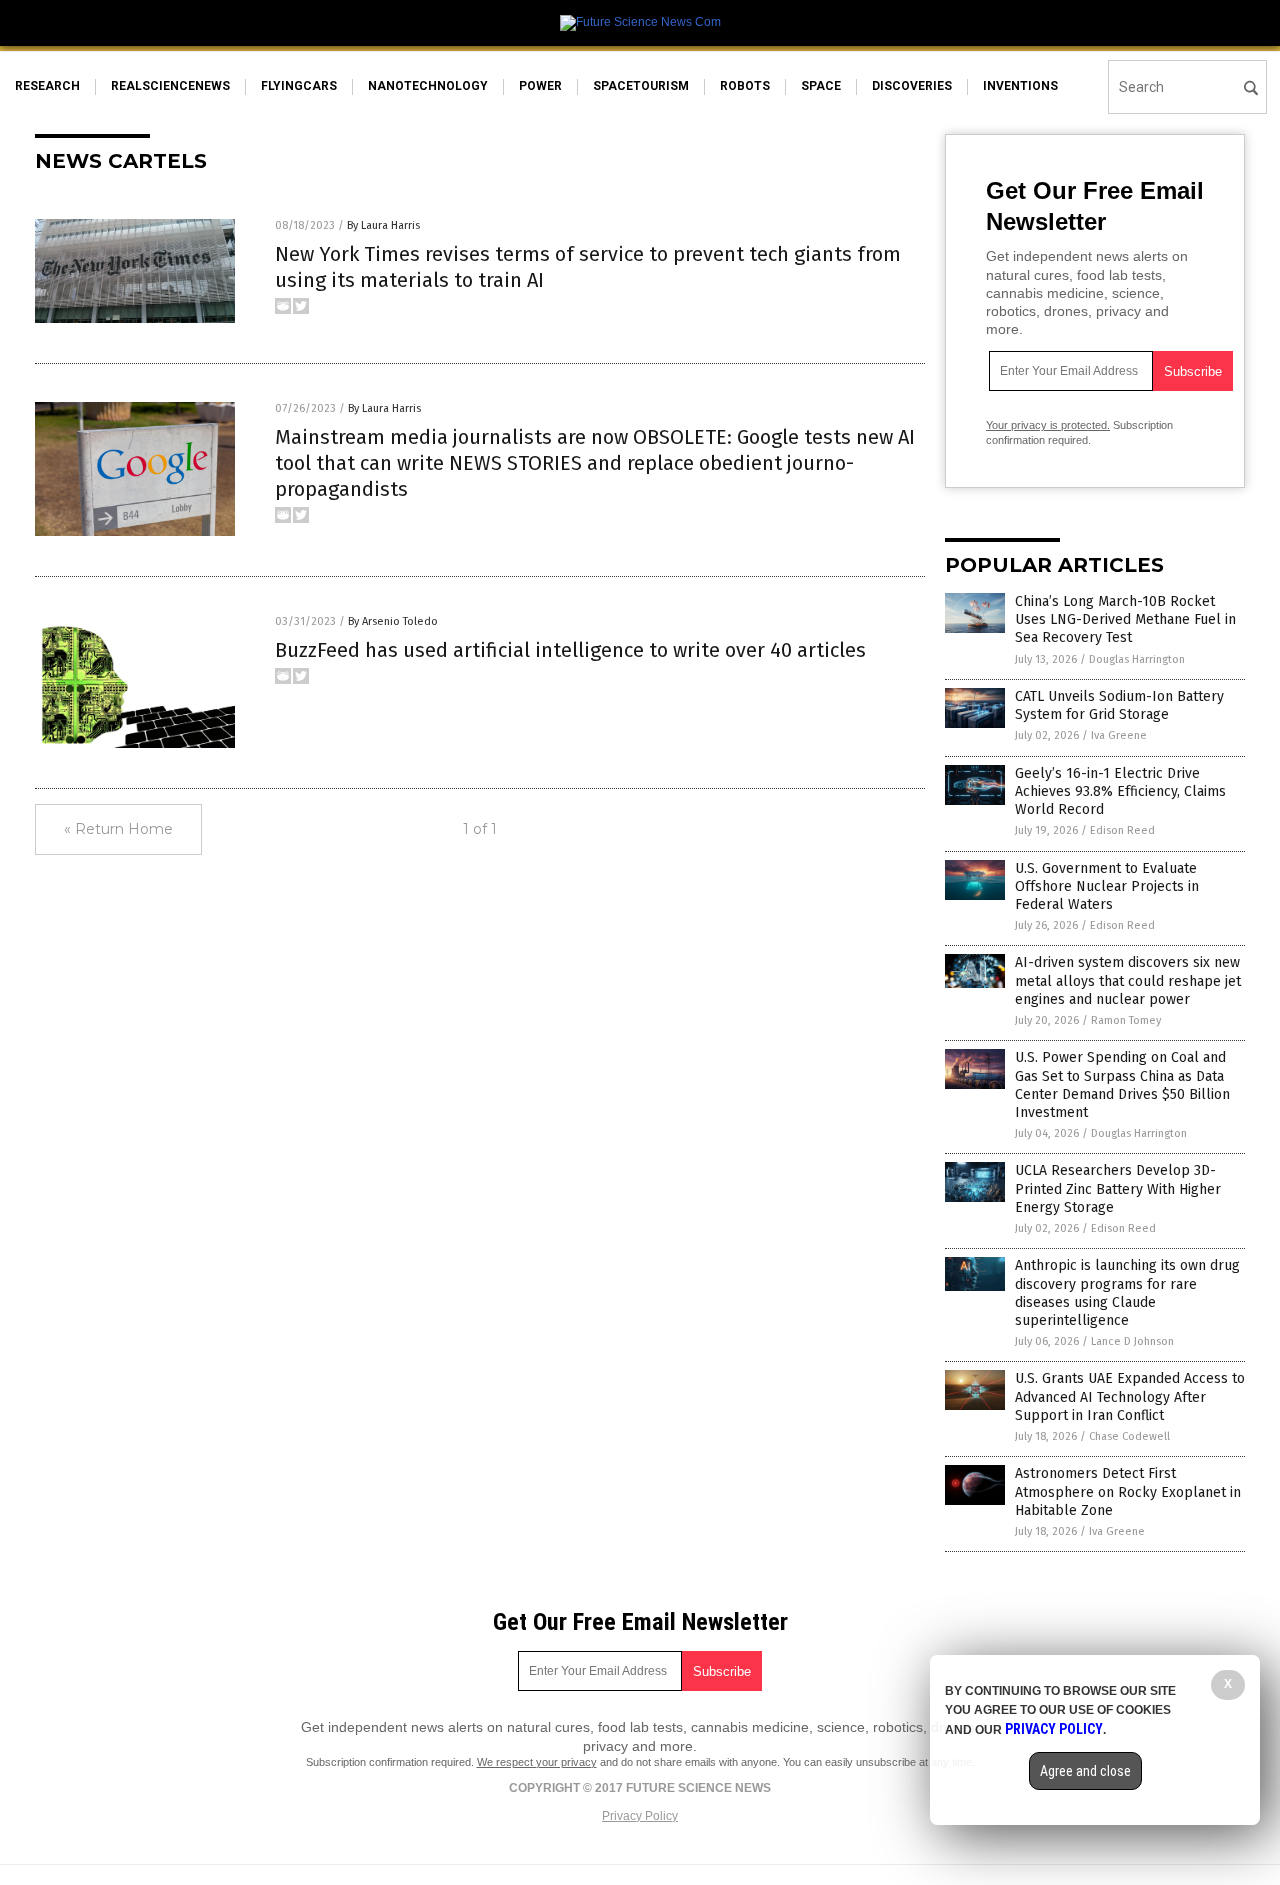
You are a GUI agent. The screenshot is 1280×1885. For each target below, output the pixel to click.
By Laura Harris (383, 225)
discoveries (912, 86)
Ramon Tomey (1126, 1020)
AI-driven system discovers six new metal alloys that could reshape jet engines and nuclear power (1128, 980)
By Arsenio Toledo (393, 621)
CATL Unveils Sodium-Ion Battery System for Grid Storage (1119, 705)
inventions (1020, 86)
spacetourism (641, 86)
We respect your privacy (537, 1762)
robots (745, 86)
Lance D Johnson (1132, 1341)
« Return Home (118, 829)
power (540, 86)
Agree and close (1085, 1771)
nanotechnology (428, 86)
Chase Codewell (1129, 1436)
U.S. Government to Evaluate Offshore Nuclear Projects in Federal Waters (1107, 886)
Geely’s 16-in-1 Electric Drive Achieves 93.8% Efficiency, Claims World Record (1120, 791)
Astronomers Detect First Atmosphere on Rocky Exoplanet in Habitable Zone (1128, 1491)
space (821, 86)
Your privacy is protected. (1048, 425)
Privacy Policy (640, 1816)
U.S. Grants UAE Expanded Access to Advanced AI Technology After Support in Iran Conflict (1130, 1396)
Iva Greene (1119, 735)
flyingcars (299, 86)
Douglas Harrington (1137, 659)
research (47, 86)
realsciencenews (170, 86)
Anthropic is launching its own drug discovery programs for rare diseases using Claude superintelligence (1127, 1293)
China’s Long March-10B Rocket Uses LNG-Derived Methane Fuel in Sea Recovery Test (1125, 619)
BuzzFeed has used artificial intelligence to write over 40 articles (570, 650)
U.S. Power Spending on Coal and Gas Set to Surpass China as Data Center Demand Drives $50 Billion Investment (1122, 1085)
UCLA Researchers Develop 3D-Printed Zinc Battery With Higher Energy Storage (1118, 1188)
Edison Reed (1122, 830)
______________________________
▶ [Aim of the task]:
Pictures stay out. Transcribe the lines from the start of the entries above through the line with "power (540, 86)", exactly.

▶ [Problem solution]:
You are a GUI agent. The screenshot is 1280×1885. For each target below, output the pixel to click.
By Laura Harris (383, 225)
discoveries (912, 86)
Ramon Tomey (1126, 1020)
AI-driven system discovers six new metal alloys that could reshape jet engines and nuclear power (1128, 980)
By Arsenio Toledo (393, 621)
CATL Unveils Sodium-Ion Battery System for Grid Storage (1119, 705)
inventions (1020, 86)
spacetourism (641, 86)
We respect your privacy (537, 1762)
robots (745, 86)
Lance D Johnson (1132, 1341)
« Return Home (118, 829)
power (540, 86)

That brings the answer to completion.